会員登録をして月額費用を支払うことで動画が見放題になるサービスもあれば、コンテンツごとに料金を支払うものもあります。好きな時間にコンテンツが見られるため、通勤時や家事の合間など、テレビよりもビデオ・オンデマンドを視聴している人も多いです。
従来は、テレビで放送された番組は自分で録画しなければ後日視聴できませんでした。しかし、オンデマンド配信が普及したことで、見逃した方向けにビデオ・オンデマンドで配信される流れも主流になりつつあります。
ゲームオンデマンド
ゲームオンデマンドとは、クラウドゲームとも呼ばれます。インターネット上にあるデータを受信しながらプレーできるゲームです。ゲームカセットやゲーム機が必要なく、ダウンロードする必要もありません。
また、インターネットの通信環境があれば、PlayStation®5やスマートフォン、PCなど多様なデバイスでプレーできる点がメリットです。そのためゲームに馴染みがない方でも、気軽にゲームが始められる特徴があります。
オンデマンド書籍
オンデマンド書籍とは、書籍の内容をデータで保存し、注文が入ってから印刷・製本することをいいます。データで保存はしますが、データ販売がない点が電子書籍とは異なります。たとえば、出版社のホームページやAmazonで利用可能です。
一定の冊数を印刷して在庫を抱える方法に比べて、余分に紙を使ったり印刷したりする必要がないため、資源もコストもカットできます。また、データで保存されていれば、流通されていない本も手に入れられる点がメリットです。
オンデマンド授業
オンデマンド授業とは、録画された授業を視聴者が好きな時間に受講できる教育サービスで、「eラーニング」とも呼ばれます。スマートフォンやタブレット、PCなどからアクセス可能です。
学校や企業が制作して視聴者を限定しているコンテンツもあれば、料金を支払って誰でも視聴できるコンテンツもあります。移動中やスキマ時間に受けられるため、自己学習に向いています。
配信者側は、動画に限らずテキストや画像などを組み合わせることも可能で、受講生のためのスペースを確保する必要がない点がメリットです。
マーケティング
オンデマンド配信は、企業のマーケティングにも広く活用されています。動画は画像や文章よりも情報を分かりやすく視覚的に伝えられるため、自社の商材の魅力を見込み顧客にアピールするために有効です。

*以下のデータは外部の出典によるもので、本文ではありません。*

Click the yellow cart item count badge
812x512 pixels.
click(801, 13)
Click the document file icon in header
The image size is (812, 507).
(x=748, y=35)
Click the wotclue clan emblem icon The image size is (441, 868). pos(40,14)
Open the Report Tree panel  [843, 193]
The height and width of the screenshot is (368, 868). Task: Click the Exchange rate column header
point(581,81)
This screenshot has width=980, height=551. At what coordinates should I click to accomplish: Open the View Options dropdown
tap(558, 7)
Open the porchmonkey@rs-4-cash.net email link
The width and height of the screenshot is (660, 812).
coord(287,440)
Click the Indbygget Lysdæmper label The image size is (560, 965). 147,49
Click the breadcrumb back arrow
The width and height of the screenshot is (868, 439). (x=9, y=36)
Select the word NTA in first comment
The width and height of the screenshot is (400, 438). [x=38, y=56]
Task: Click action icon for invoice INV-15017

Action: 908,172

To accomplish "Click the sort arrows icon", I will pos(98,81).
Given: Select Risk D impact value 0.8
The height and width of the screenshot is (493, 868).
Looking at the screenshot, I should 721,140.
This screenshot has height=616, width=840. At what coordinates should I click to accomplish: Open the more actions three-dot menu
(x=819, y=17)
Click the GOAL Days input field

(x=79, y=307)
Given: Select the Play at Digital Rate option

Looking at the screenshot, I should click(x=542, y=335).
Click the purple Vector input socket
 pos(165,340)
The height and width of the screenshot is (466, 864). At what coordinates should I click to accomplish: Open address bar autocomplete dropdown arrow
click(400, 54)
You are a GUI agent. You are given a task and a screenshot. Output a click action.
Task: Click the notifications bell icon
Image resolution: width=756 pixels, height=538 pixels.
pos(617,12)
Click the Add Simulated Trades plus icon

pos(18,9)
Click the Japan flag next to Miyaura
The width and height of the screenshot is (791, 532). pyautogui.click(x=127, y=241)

また、ライブ配信とは異なり、時間や場所の制約なく視聴者のタイミングで視聴できます。そのため、企業の営業時間内に限らず、常時集客を行う体制を構築でき、マーケティング活動の効率化に繋がります。
オンデマンドの今後
オンデマンドは視聴者が好きな時間に視聴でき、配信者は一度動画を制作すれば見込み顧客の醸成を自動でできるため、双方にメリットがある配信方法です。
近年ではスマートフォンや5Gの普及によって、情報共有のスピードが加速し、必要なものを必要な分だけ利用できるサービスの需要が増しています。オンデマンドは、そのニーズに応えられる配信方法です。
デジタル化や効率化、一人ひとりの需要に合わせたサービスが求められる現代において、オンデマンド配信は今後も需要を伸ばすと考えられます。
まとめ
オンデマンドとは、「要求に応じて」という意味があり、利用者の要求に応じてサービスが提供されることを指します。また、事前に撮影した動画を配信することを、オンデマンド配信と呼び、視聴者にとっては好きな時間に動画を視聴できることがメリットです。
提供者にとっては、クオリティの高い動画を制作できる点や、教育・書籍・製品説明などさまざまなコンテンツに対応できること、永久的な資産として保存できることがメリットです。視聴者と配信者の、どちらにもメリットがあり、今後も需要が高まる分野です。